DQ Getting Employees Treadmills, Because Ice Cream

While Dairy Queen might not give a shit about your arteries, it's nice to know that they're making sure their employees don't turn into total heifers.

JK, the treadmill workstations at DQ's corporate headquarters in Minnesota are an excellent idea. As someone who worked at a treadmill desk for many months, let me tell you — I didn't lose weight, but my cardiovascular health did improve, and I had a clarity of mind that's very different now that I write from my bed OOH DID SOMEONE SAY PIZZA? No? What were we talking about?

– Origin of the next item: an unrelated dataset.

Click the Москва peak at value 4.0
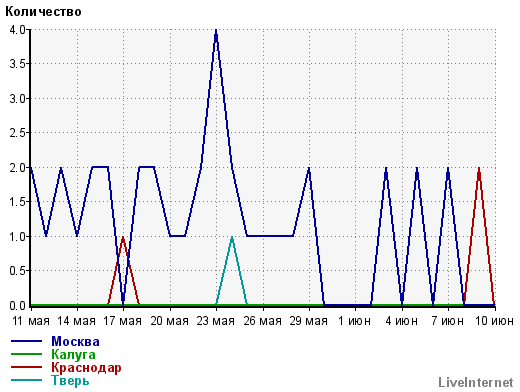coord(216,31)
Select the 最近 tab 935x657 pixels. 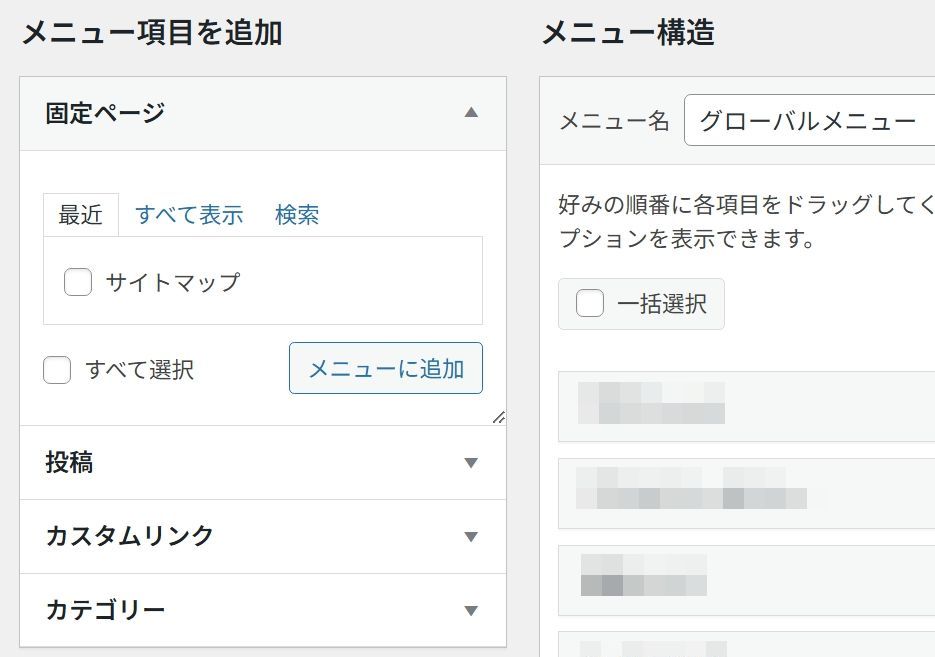click(x=81, y=215)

Humans are meant to move, and I know that because I'm an expert in all things physiological since I read Gretchen Reynolds' The First 20 Minutes: Surprising Science Reveals How We Can Exercise Better, Train Smarter, Live Longer. Basically, I can now teach a class in how we all need to stand up every twenty minutes so that the giant muscles in our legs don't turn into Banana Berry Blizzard (in consistency, not in deliciousness). When you're standing and using those muscles, even if you're walking at .0008 miles per hour on a treadmill (preferred rate of winners), it's so much better than sitting on your ass all day. Now, let's all win the lottery and then it's treadmill desks for everybody!

Now, perhaps Dairy Queen could add some non-murderous foods to their menu and extend the goodness to their clients?